◆ Document segment

=====

In analyzing crime data in the city of Riobamba, we were able to detect, by an extensive preliminary search and inspection, which distance-based covariates were most influential and how they entered the prediction model. We highlighted some differences amongst the three types of datasets. For the general registries (dataset for 2010–2014), the minimum distances to surveillance cameras and parks were important because through the monitoring of these cameras, a criminal event was foreseen or taken for granted, and in places such as parks, there is a greater police protection, especially on weekends. For flagrant crimes (2015–2019), the relevant covariates were distances to squares, shopping malls, and supermarkets, and the population density, as having greater population movement contributed to the immediate warning and denunciation of criminal events. Finally, for the police records (2015–2017), distances to cameras and upc had a more representative influence because most of the victims go to the police in the first instance requesting help, regardless of whether the registered criminal event is legally reported or not. The estimation results showed a higher number of crimes in area 65, called San Alfonso, because in the period 2010–2014 the largest market in the city was located there. However, for registered flagrant crimes (2015–2019), we found more predicted cases in zones 37, 55, 76, and 141 (La Dolorosa, La Merced, La Station, and Tubasec, respectively) while for the police files (2015–2017) nine other zones were highlighted (see
Figure 14, 2015–2017). These results provide valuable information to governmental entities in charge of citizen security to optimize resources by improving planning, deployment of police units, or patrolling and random verification.
Our data, although in the form of spatio-temporal coordinates, have some limitations. One is that the data provided by governmental entities do not have detailed information on the crime and the characteristics of the events. If they had some additional information, more complex models using mark information could have been used. Another aspect is that INEC (a governmental institution providing and making the data available) has as a minimum unit of study, the parishes, and does not keep statistics by district or by administrative division of the cities. This forced us to randomly disaggregate the data, causing crude approximations of the population.

=====

◆ To do
A. Reproduce the portion of the Riobamba crime analysis starting with "Our data, although" and going on through "of the population.".
B. Summarize the Riobamba crime analysis in two sentences.
C. Rewrite the paragraph of the Riobamba crime analysis that begins "Our data, although in the form of spatio-temporal coordinates" as a bulleted list of its limitations.

◆ Records supplied
=====

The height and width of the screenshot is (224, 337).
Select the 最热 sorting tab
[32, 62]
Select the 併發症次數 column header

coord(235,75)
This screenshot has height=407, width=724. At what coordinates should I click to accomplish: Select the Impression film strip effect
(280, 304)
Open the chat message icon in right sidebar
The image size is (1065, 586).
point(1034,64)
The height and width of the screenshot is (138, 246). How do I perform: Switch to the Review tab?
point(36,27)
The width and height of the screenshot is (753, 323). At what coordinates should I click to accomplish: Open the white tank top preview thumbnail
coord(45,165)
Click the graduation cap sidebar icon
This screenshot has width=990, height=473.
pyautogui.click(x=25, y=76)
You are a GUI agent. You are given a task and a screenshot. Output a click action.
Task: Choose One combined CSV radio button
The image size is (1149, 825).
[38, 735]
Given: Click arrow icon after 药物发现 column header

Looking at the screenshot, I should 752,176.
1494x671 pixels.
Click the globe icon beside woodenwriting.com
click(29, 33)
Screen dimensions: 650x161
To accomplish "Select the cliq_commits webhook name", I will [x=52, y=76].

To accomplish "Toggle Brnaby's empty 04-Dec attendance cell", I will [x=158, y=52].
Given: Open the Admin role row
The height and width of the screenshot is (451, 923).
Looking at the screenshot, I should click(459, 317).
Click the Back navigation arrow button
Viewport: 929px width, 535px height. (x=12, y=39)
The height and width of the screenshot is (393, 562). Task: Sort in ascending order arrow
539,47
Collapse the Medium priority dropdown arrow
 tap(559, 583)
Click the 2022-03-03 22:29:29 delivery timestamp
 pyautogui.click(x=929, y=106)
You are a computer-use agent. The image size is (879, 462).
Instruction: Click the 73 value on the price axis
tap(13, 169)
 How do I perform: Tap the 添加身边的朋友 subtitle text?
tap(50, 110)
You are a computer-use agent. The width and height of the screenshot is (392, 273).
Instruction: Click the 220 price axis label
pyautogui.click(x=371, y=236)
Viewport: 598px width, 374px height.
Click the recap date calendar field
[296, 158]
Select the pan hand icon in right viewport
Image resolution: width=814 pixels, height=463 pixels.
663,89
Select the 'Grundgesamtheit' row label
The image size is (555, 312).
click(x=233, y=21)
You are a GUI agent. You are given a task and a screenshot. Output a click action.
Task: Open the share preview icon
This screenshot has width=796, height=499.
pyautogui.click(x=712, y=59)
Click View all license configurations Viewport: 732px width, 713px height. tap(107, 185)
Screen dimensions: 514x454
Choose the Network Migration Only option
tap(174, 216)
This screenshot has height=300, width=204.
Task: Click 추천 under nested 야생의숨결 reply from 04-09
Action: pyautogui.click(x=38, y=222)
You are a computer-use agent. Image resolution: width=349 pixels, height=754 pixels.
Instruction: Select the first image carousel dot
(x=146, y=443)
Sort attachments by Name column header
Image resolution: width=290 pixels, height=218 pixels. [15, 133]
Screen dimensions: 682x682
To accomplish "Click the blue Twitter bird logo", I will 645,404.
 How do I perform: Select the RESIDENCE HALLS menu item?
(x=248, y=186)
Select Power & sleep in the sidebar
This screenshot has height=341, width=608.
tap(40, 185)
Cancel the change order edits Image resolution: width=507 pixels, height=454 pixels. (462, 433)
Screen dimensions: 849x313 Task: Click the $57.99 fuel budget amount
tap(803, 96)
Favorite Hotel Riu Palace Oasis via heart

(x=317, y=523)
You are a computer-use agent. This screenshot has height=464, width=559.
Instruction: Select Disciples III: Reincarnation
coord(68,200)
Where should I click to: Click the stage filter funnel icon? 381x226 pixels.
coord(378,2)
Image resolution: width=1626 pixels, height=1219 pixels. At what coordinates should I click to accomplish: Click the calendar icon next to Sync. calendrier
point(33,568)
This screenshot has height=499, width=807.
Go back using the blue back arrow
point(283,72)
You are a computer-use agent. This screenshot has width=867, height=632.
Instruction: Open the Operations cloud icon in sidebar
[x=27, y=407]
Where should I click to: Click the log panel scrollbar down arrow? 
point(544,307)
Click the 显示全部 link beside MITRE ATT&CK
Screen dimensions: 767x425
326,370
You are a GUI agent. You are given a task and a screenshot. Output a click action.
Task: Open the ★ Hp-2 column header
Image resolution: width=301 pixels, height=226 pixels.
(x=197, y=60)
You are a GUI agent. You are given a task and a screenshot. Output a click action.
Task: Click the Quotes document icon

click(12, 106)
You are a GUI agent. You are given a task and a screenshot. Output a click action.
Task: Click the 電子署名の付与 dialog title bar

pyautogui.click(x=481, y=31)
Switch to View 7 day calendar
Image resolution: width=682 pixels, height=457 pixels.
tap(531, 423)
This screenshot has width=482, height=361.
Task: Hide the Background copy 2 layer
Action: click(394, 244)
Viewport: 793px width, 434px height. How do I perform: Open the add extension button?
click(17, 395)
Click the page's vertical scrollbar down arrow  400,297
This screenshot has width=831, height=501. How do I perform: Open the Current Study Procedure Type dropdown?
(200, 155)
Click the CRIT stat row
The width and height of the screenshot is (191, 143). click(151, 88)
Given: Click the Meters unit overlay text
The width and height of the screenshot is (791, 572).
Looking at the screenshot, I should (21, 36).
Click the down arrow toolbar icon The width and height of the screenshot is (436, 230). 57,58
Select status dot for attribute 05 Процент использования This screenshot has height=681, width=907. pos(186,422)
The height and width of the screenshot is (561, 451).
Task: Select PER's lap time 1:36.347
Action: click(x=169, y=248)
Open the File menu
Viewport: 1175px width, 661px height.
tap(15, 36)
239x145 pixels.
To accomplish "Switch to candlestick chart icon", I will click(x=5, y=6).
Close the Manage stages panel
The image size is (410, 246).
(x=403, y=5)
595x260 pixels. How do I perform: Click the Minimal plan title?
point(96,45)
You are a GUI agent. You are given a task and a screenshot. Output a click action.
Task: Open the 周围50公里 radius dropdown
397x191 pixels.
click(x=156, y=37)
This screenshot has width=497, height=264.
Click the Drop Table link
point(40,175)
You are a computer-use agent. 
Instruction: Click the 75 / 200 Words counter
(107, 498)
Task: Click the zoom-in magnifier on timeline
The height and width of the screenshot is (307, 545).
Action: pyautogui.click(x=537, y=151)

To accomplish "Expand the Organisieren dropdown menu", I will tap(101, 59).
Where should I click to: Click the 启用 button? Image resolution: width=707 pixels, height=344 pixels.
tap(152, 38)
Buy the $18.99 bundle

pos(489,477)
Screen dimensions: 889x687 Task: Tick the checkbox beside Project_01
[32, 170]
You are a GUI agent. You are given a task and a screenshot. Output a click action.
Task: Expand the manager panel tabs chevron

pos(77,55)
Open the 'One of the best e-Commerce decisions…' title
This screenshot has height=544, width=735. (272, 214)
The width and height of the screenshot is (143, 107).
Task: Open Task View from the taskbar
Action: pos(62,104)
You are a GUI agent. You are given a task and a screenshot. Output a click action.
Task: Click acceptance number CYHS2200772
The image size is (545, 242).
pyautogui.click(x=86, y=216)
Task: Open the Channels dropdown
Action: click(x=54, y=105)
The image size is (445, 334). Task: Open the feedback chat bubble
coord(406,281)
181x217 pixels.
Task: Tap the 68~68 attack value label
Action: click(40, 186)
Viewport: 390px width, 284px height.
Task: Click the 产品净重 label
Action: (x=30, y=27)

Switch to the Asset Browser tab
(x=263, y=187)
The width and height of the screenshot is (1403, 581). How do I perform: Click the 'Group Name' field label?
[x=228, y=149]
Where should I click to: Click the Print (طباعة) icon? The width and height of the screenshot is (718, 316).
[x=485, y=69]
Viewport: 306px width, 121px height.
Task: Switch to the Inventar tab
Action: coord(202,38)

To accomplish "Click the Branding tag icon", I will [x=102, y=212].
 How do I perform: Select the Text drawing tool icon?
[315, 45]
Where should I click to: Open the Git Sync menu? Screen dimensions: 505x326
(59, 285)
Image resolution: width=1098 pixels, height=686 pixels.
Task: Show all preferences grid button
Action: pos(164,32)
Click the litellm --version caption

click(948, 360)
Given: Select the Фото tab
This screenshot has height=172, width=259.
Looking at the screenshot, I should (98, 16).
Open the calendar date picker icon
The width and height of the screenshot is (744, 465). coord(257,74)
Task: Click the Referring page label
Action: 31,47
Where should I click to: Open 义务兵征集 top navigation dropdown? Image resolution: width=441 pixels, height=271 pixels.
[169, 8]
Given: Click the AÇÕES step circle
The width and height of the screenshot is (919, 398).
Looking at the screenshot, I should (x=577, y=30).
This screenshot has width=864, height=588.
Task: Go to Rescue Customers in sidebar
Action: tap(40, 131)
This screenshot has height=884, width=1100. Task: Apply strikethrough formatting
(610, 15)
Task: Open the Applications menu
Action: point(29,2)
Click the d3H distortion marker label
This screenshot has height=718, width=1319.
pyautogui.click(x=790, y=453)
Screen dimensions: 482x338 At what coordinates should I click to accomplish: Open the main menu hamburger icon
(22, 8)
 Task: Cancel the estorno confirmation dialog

=====

◆ Solutions in order
A.
Our data, although in the form of spatio-temporal coordinates, have some limitations. One is that the data provided by governmental entities do not have detailed information on the crime and the characteristics of the events. If they had some additional information, more complex models using mark information could have been used. Another aspect is that INEC (a governmental institution providing and making the data available) has as a minimum unit of study, the parishes, and does not keep statistics by district or by administrative division of the cities. This forced us to randomly disaggregate the data, causing crude approximations of the population.

B. An analysis of crime data in Riobamba identified the most influential distance-based covariates for each dataset: cameras and parks for the general registries, squares, shopping malls, supermarkets, and population density for flagrant crimes, and cameras and upc for police records. Predicted crime was highest in area 65, San Alfonso, for 2010–2014, in zones 37, 55, 76, and 141 for flagrant crimes, and in nine other zones for the police files, results that can help citizen-security agencies optimize their resources.

C.
- The data, although given as spatio-temporal coordinates, come from governmental entities without detailed information on the crimes and the characteristics of the events, which prevented the use of more complex models based on mark information.
- INEC, the governmental institution that provides the data, uses the parish as its minimum unit of study and keeps no statistics by district or administrative division of the cities.
- The data therefore had to be randomly disaggregated, which produced crude approximations of the population.